I just did it not long a ago. Gittea -> Forgejo10 -> Forgejo11 LTS, in Docker. Surprisingly quick, painless and smooth.
(My only issue was not Forgejo, but MySQL. Because the hardware is ancient and Docker compose pulled down a new version of mysql8 at the same time as pulling forgejo. New version of mysql8 didnt support my CPU architecture. Easy fix was to change the label mysql8oraclelinux7 in Docker compose and pull that image. There is a issue with solutions in the MySQL Docker GitHub repo)
Doesn’t Forgejo support SQLite as a backend?
Yes, although MySQL/MariaDB or PostgreSQL are the more robust options.
If MySQL is more robust than SQLite of all things, something is going seriously wrong.
Then again, it’s 2025. I no longer bet on what to expect from reality. Next someone points me to a mail indicating linux kernel will move its bookkeeping to MongoDB.

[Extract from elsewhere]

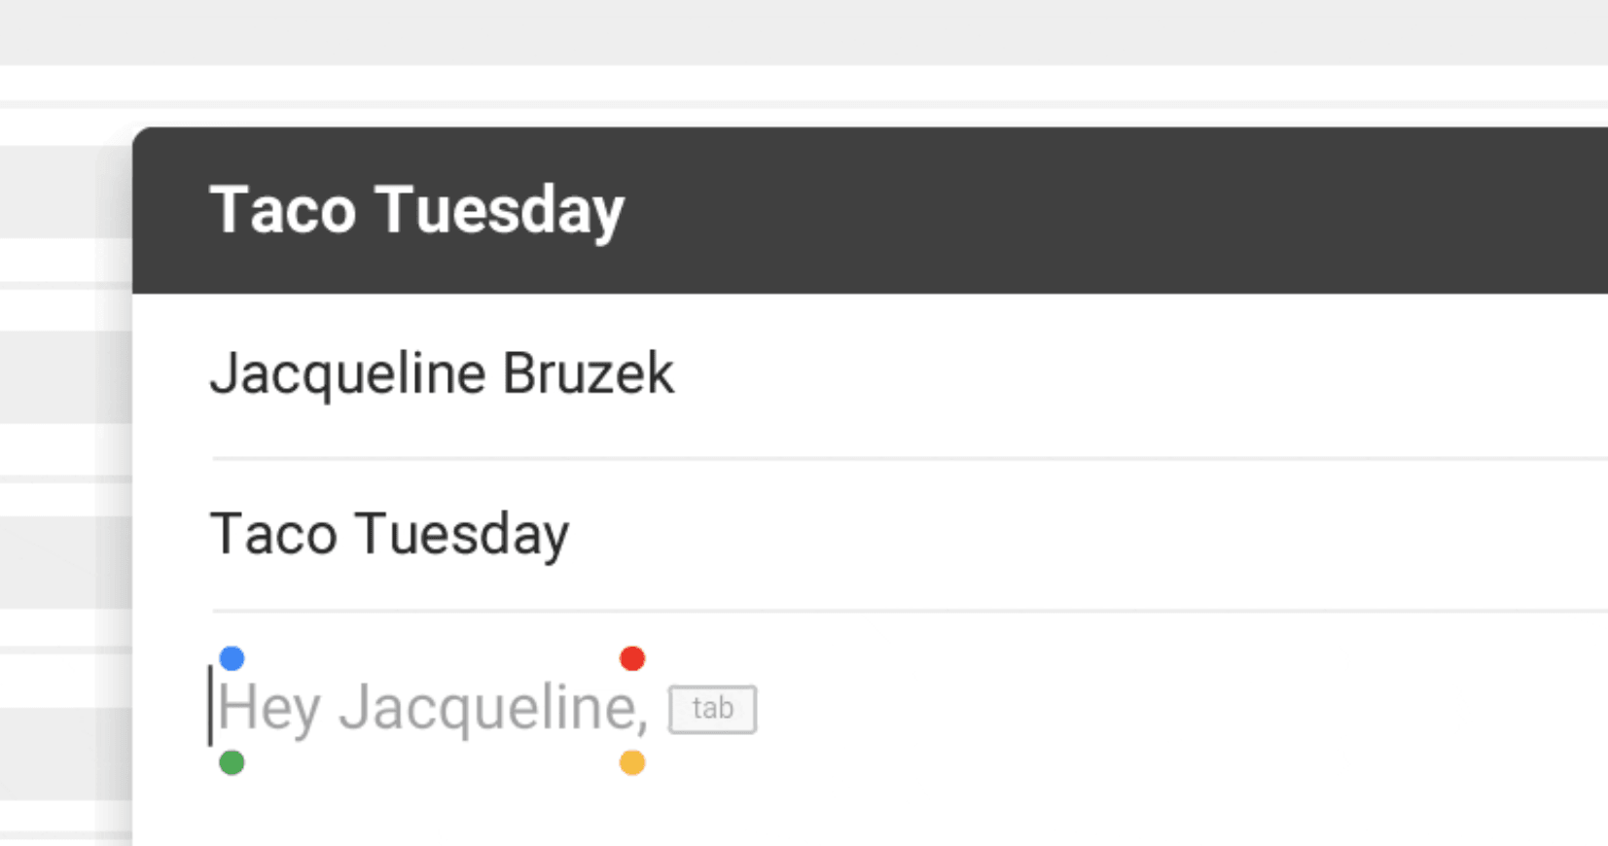
Task: Click "Tuesday" in the subject line field
Action: 461,534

To be honest I don’t remember why I set up gitea with MySQL instead of sqlite (or MariaDB), its quite a few years ago. And sqlite would probably be fine for my single-user instance
Doesn’t seem like Gitea has that issue, and just keep registrations disabled if possible and if your projects allow, avoid symlinking.
Reading between the lines I feel like when you say “Targeted towards self hosters” what you mean is “John Q Hobbyist who doesn’t know any better”
And in response to that I would contend that Gitea is not actually targeted at those folks, though they obviously use it. Gitea is FOSS but it’s still “targeted” at professionals.